Thursday, March 3, 2011

A Twilight Zone Moment

Another one of those weird coincidences happened again this week. The picture at left, I learned this week, is of an art museum in London called the Tate Gallery.  It was founded in 1897 and houses the UK's national collection of British art. In the Tate Gallery (or Tate Britain as it is called today) hangs a rather curious painting called the Fairy Fellers Master - Stroke. It is shown below. It was commissioned by the Head Steward of Bethlem Hospital in 1855. The hospital I was already familiar with. It is the origin of the term bedlam. The Bethlem Hospital was in the forefront of cruel and unusual treatment of mental patients and the name has come to have a very bad connotation. The painter was Richard Dadd, who was incarcerated in the hospital for what would now be called schizophrenia. In 1842 while on a boat trip down the Nile River, he had a personality change and claimed that he had been taken over by the Egyptian god Osiris. He was committed to Bethlem Hospital in 1843 after killing his father (who he thought had been possessed by the devil) and remained in mental hospitals until he died in 1886. I ran across the first reference to the painting while reading a pair of fantasy novels by Mike Shevdon called Sixty - One Nails and  The Road to Bedlam. They are very reminiscent of Neil Gaiman's Neverwhere which is one of my favorite books.  A man dies in a subway of a heart attack, but is brought back to life by a woman who introduces him to the Fey're world. That world exists alongside our own, but normal people tend to block out things they see that they don't understand.

 


The painting is described in the novel as Dadd's attempt to portray this Fey're world on canvas. The painting took Dadd nine years to create, and according to Wikipedia, the detail is so microscopic and the paint so layered that the painting is nearly 3-D.
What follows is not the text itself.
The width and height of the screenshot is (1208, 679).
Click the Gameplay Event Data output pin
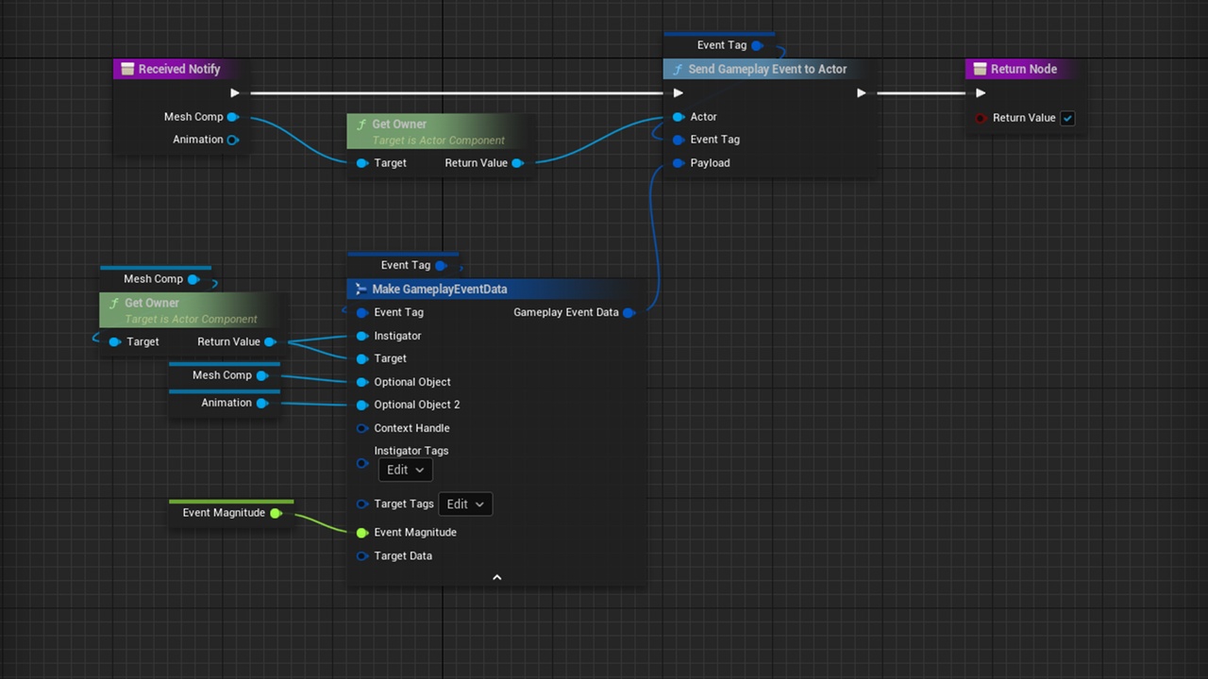[x=629, y=312]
So, the day after I finish these two books, I begin re-reading The Wee Free Men in the Tiffany Aching series by Terry Pratchett. If you have not read a book by Terry Pratchett, you have missed out on a wonderful series of books set in a mythical place called Discworld.    There is no series that is funnier or that captures the absurdities of modern life better.  The four volume Tiffany Aching series is about a young witch who is learning the ropes in a very backwater part of Discworld and meets up with all kinds of interesting people and situations.  And, although I have no recollection from reading this book the first time in 2005, the Ferry Fellers Master - Stroke painting shows up as an important part of the story. When I looked the painting up on Wikipedia, I also found that Freddie Mercury was a big fan of the painting and a song with that title shows up on Queen's second album. I can't believe that I didn't hear that song in the car this week just to complete the trifecta of weirdness. Followed by the theme song from X-Files to cap it off.  The Truth is Out There, probably written in invisible ink on the back of the Fairy Fellers Master - Stroke.